● Text passage
* * *
Clues to Blast-Related Brain Injury
The blasts caused by improvised explosive devices in Iraq and Afghanistan appear to inflict a fundamentally different type of brain damage than do more traditional sources of concussions, such as blunt trauma. The findings point toward new approaches to diagnosing and monitoring these injuries, which have been a huge concern to the military in recent years. The research also begins to resolve a controversy in brain-injury research–whether soldiers who are near an explosion but don’t get hit in the head can still suffer a unique type of brain damage.
Regular concussions are typically caused by direct impact to the head, such as in a fall, or acceleration injuries, as in car accidents. In contrast, blast-induced brain injuries can include both of these factors as well as one that is unique to explosions–a rapid pressure wave that may wreak its own havoc on the brain. As a growing number of troops return from Iraq and Afghanistan with signs of brain injury–post-deployment surveys suggest that 10 to 20 percent of all deployed troops have experienced concussions–the military has been under increasing pressure to understand how this pressure wave affects the brain, as well as how best to diagnose and treat the resulting injuries.
Typically, damage from concussions does not show up on traditional medical imaging tests, such as CT scans or MRIs. But scientists have recently begun using a variation of MRI known as diffusion tensor imaging (DTI) to detect damage to the brain’s white matter–the neural wiring that connects cells–after mild traumatic brain injury.
In the new study, David Moore, a neurologist and deputy director for research at the Defense and Veterans Brain Injury CenterinWashington, D.C., and colleagues used DTI to assess troops who had been diagnosed with mild traumatic brain injury following a blast, a direct impact, or an acceleration-induced injury several months prior, as well as healthy people who had never suffered a concussion. They found that those with blast-linked trauma had a more diffuse pattern of damage to the white matter, described as a “pepper-spray pattern,” than those whose concussions were caused by direct impact or acceleration. The research was presented at the World Congress for Brain Mapping and Image Guided Therapy conference in Boston last month.
Moore’s team also found signs of inflammation in those people’s brains several months after they experienced the blast, when most symptoms of concussion have typically faded away. “We see evidence of prolonged subacute to chronic inflammatory effects [in these patients],” says Moore. “It indicates something unique about the blast itself.”
* * *
● Available data
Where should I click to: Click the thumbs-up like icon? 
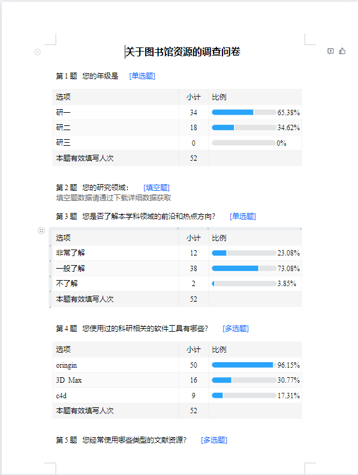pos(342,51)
* * *
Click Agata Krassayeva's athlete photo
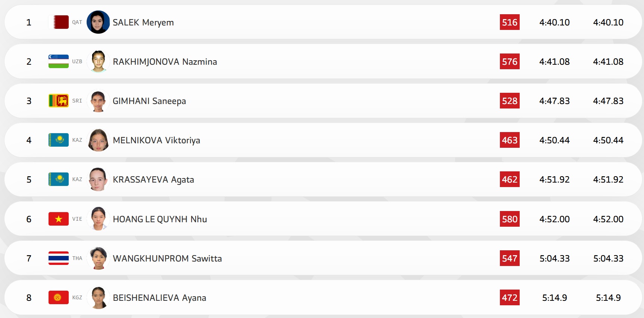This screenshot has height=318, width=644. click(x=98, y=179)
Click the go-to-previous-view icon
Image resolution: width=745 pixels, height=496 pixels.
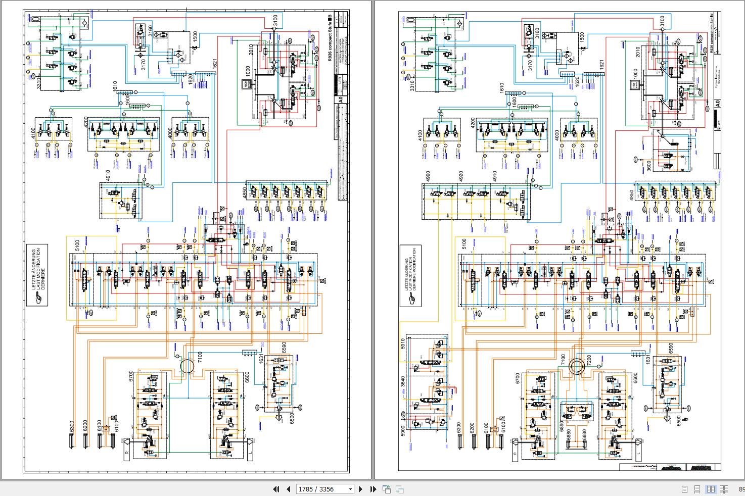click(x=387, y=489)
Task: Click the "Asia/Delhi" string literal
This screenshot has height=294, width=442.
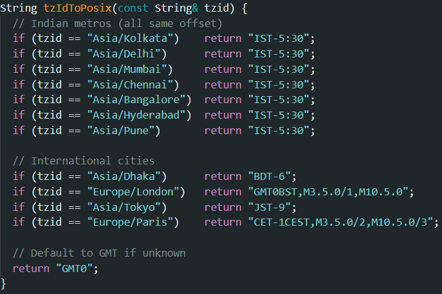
* * *
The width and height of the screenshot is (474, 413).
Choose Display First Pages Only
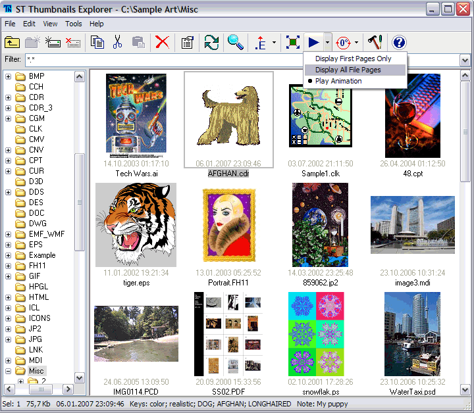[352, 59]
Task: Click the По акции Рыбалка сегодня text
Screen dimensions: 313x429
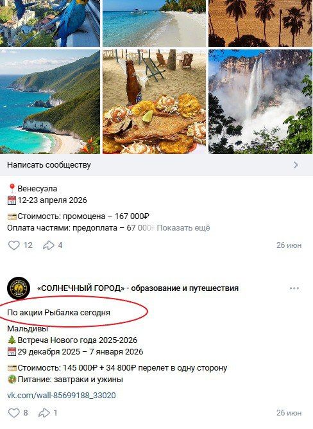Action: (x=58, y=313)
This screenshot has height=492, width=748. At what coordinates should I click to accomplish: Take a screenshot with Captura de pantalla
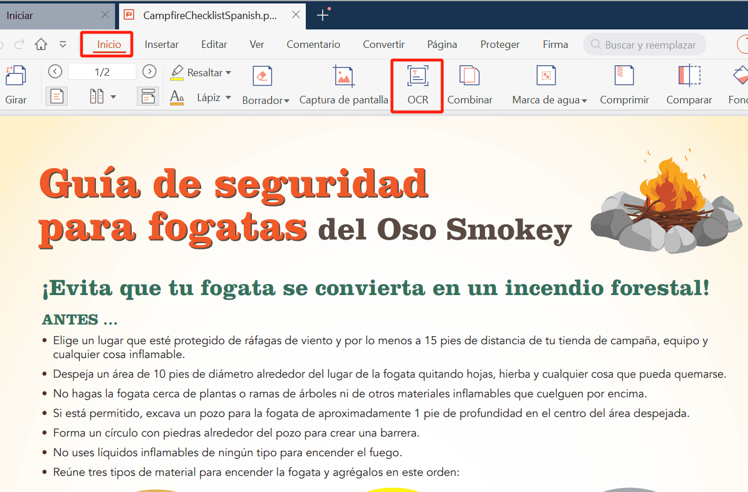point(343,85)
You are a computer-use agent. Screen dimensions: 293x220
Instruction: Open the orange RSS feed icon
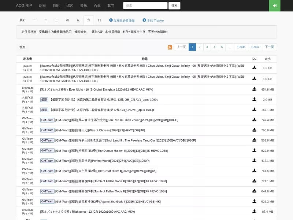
* * *
● Required work
**a.** Print the passage on blast-related brain injury, starting at "Regular concussions are" and ending at "the resulting injuries.".
**b.** In the passage on blast-related brain injury, what share of all deployed troops do post-deployment surveys suggest have experienced concussions?

● Answer list
**a.**
Regular concussions are typically caused by direct impact to the head, such as in a fall, or acceleration injuries, as in car accidents. In contrast, blast-induced brain injuries can include both of these factors as well as one that is unique to explosions–a rapid pressure wave that may wreak its own havoc on the brain. As a growing number of troops return from Iraq and Afghanistan with signs of brain injury–post-deployment surveys suggest that 10 to 20 percent of all deployed troops have experienced concussions–the military has been under increasing pressure to understand how this pressure wave affects the brain, as well as how best to diagnose and treat the resulting injuries.

**b.** 10 to 20 percent.